▶ **ACTION ITEM**
Once you find the line containing "Click the previous", output it and every line after it to the end of the records, exactly.

--- DATA IN THIS EXERCISE Enclosed Below ---

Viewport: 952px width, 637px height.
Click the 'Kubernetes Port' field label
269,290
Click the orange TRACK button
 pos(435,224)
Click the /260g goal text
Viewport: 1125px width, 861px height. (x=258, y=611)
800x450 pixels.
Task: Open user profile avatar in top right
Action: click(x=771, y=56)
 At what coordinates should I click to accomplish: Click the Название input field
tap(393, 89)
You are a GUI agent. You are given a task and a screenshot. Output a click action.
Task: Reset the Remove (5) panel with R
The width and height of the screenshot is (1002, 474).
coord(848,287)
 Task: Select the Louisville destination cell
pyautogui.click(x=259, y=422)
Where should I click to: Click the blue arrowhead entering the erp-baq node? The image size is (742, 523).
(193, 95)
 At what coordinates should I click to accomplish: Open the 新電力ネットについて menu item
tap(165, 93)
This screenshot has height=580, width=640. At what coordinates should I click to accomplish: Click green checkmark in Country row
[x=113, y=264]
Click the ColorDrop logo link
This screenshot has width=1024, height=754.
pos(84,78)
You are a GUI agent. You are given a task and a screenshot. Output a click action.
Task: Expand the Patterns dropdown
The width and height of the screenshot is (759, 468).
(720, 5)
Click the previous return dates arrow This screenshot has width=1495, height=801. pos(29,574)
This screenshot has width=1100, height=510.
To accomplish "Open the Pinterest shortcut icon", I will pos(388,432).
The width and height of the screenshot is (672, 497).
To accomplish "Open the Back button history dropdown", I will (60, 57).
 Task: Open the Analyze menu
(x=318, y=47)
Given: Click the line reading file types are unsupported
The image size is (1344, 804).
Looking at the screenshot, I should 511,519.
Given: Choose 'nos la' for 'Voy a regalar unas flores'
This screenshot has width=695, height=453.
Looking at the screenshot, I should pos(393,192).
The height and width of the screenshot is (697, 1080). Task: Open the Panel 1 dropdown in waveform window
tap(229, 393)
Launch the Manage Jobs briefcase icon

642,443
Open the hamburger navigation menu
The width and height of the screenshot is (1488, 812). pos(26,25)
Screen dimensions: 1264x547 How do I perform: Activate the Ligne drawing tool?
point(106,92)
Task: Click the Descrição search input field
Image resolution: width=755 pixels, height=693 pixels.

--- End of Enclosed DATA IN THIS EXERCISE ---

▶ **PROBLEM SOLUTION**
Click the previous return dates arrow This screenshot has width=1495, height=801. pos(29,574)
This screenshot has width=1100, height=510.
To accomplish "Open the Pinterest shortcut icon", I will pos(388,432).
The width and height of the screenshot is (672, 497).
To accomplish "Open the Back button history dropdown", I will (60, 57).
 Task: Open the Analyze menu
(x=318, y=47)
Given: Click the line reading file types are unsupported
The image size is (1344, 804).
Looking at the screenshot, I should 511,519.
Given: Choose 'nos la' for 'Voy a regalar unas flores'
This screenshot has width=695, height=453.
Looking at the screenshot, I should pos(393,192).
The height and width of the screenshot is (697, 1080). Task: Open the Panel 1 dropdown in waveform window
tap(229, 393)
Launch the Manage Jobs briefcase icon

642,443
Open the hamburger navigation menu
The width and height of the screenshot is (1488, 812). pos(26,25)
Screen dimensions: 1264x547 How do I perform: Activate the Ligne drawing tool?
point(106,92)
Task: Click the Descrição search input field
Image resolution: width=755 pixels, height=693 pixels.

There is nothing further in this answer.